On the other hand, the deepest experiences we have as young people can have profound and lasting effects on us far into our lives. Research has consistently shown that people who discover faith in their youth are more likely to carry their beliefs into adulthood than others who convert at different ages. And we can all think of pivotal events in our own teenage years that helped shape who we are as adults.

Understanding this duality is important for anyone involved in youth and student ministry. Some things we do as teens are forgettable at best and embarrassing at worst. Others are lasting and meaningful. Youth leaders should be focused on minimizing the former and maximizing the latter.

I’m not a youth pastor, but I was deeply involved in my church’s youth group all through high school. We had one meeting a week all year round, plus more parties, camping trips and lock-ins than I can count. I attended every one of them, and yet for all that time, there are few fun experiences that I remember vividly today.

What I do remember vividly, though, is the mission and outreach work my youth group did. My first trip out of the country was on a youth group mission trip to Mexico when I was 13. We spent our days hiking to mountain villages with backpacks full of medicine and medical supplies for the indigenous people who lived there. A couple of years later, we put together a pantomime routine and took it to Costa Rica, where we performed evangelistic dramas in churches, village squares and a major college campus.

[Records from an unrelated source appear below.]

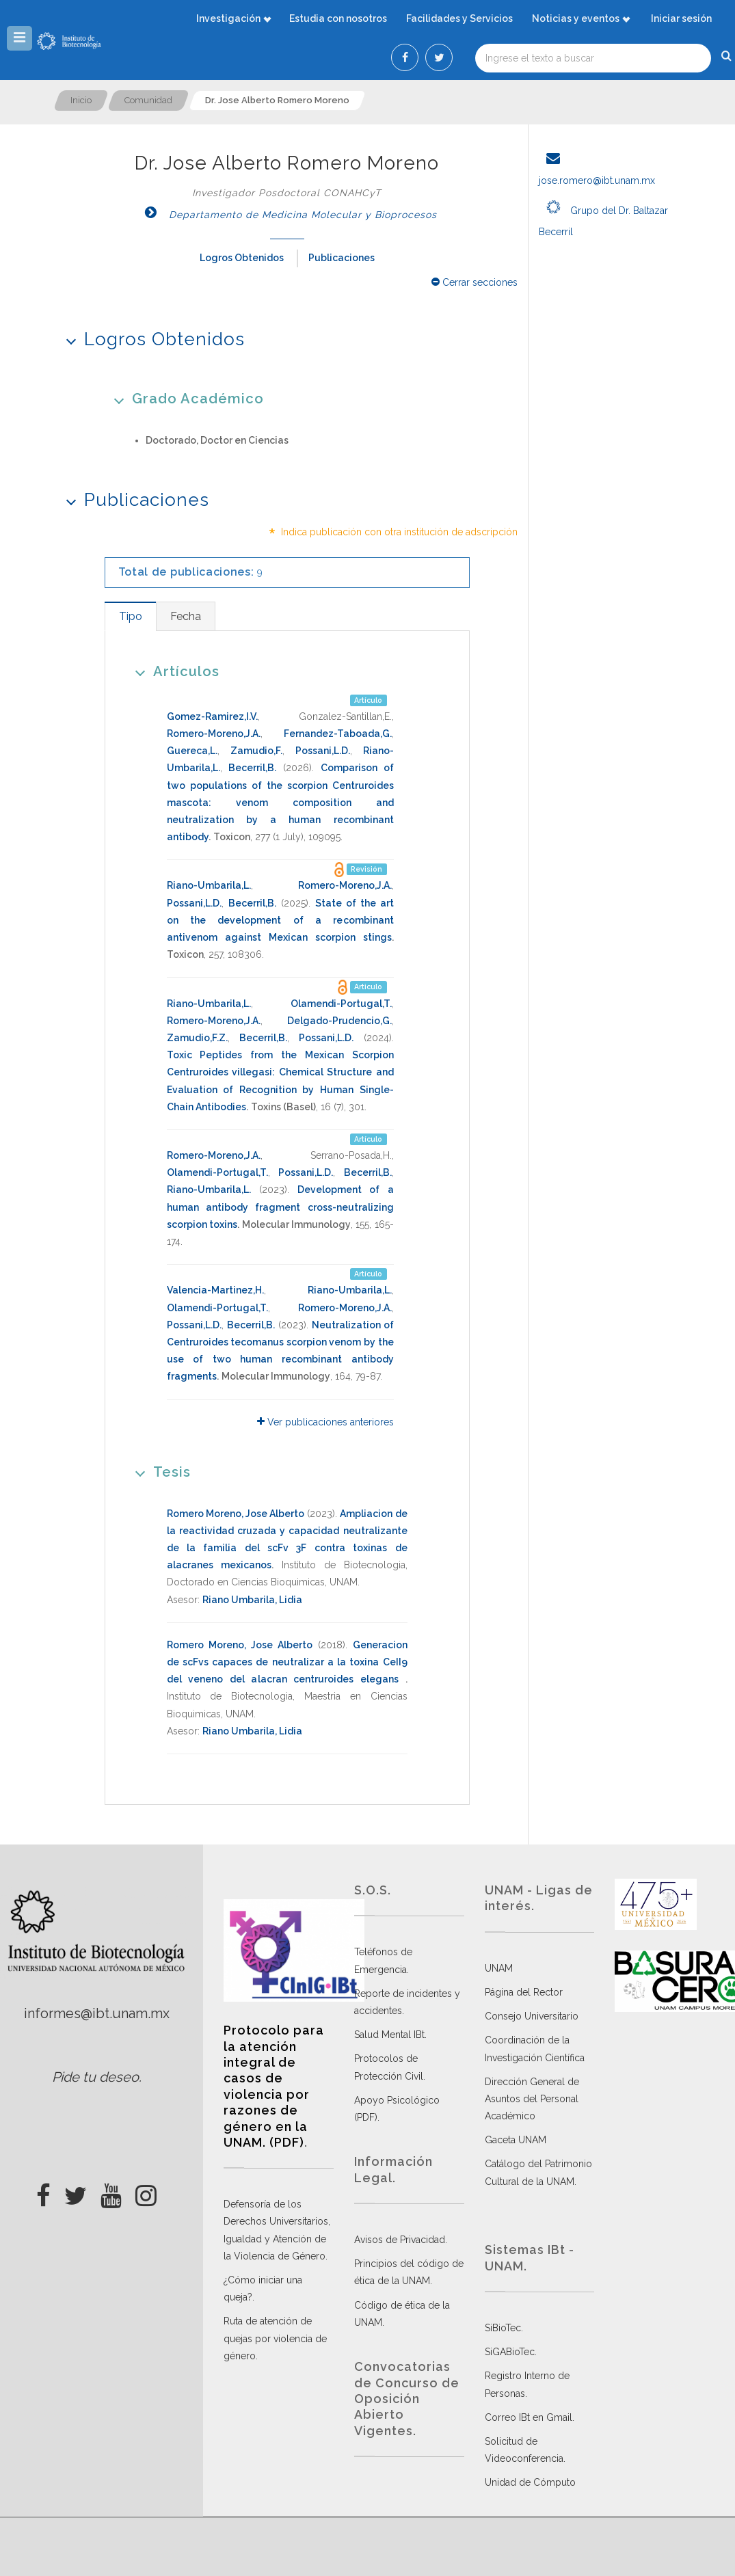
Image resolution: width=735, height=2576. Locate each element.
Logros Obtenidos (242, 257)
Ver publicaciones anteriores (325, 1422)
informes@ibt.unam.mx (97, 2013)
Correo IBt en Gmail (528, 2417)
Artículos (172, 671)
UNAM (499, 1968)
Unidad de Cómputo (530, 2482)
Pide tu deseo (95, 2077)
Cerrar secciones (474, 282)
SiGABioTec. (511, 2351)
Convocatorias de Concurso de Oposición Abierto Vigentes (406, 2398)
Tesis (158, 1471)
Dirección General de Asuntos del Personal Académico (532, 2098)
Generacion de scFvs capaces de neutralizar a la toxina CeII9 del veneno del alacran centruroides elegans (287, 1662)
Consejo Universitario (531, 2016)
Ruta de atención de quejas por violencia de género (275, 2338)
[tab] (130, 616)
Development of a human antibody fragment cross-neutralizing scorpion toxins (280, 1206)
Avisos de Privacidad (399, 2239)
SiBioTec (503, 2327)
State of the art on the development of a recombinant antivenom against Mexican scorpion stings (280, 920)
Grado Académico (184, 398)
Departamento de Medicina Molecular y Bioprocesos (287, 214)
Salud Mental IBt (389, 2034)
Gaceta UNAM (515, 2139)
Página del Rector (524, 1992)
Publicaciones (341, 257)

The people I met, the scenes I saw and the work I did on these trips made a major impact on my life. In a real sense, they helped shape me into the man I am today — much more than any game night or group trip to the movies did.

The young people in our churches are capable of doing great work that really serves the world, and those experiences will be much more fundamental in their lives than the week-in, week-out proceedings of their youth groups. That’s why we’re highlighting missions and volunteer experiences for youth groups in this issue (see “Serving Meets Learning” on page 26).

Our youth groups represent the future of our churches and of the church at large. Teaching them to serve is one of the best ways to make a difference in their lives and in the world.

You’ll only get to take your students on a handful of trips before they graduate. See to it that some of those trips make a long-term difference on their hearts.

Brian Jewell

Brian Jewell is the executive editor of The Group Travel Leader. In more than a decade of travel journalism he has visited 48 states and 25 foreign countries.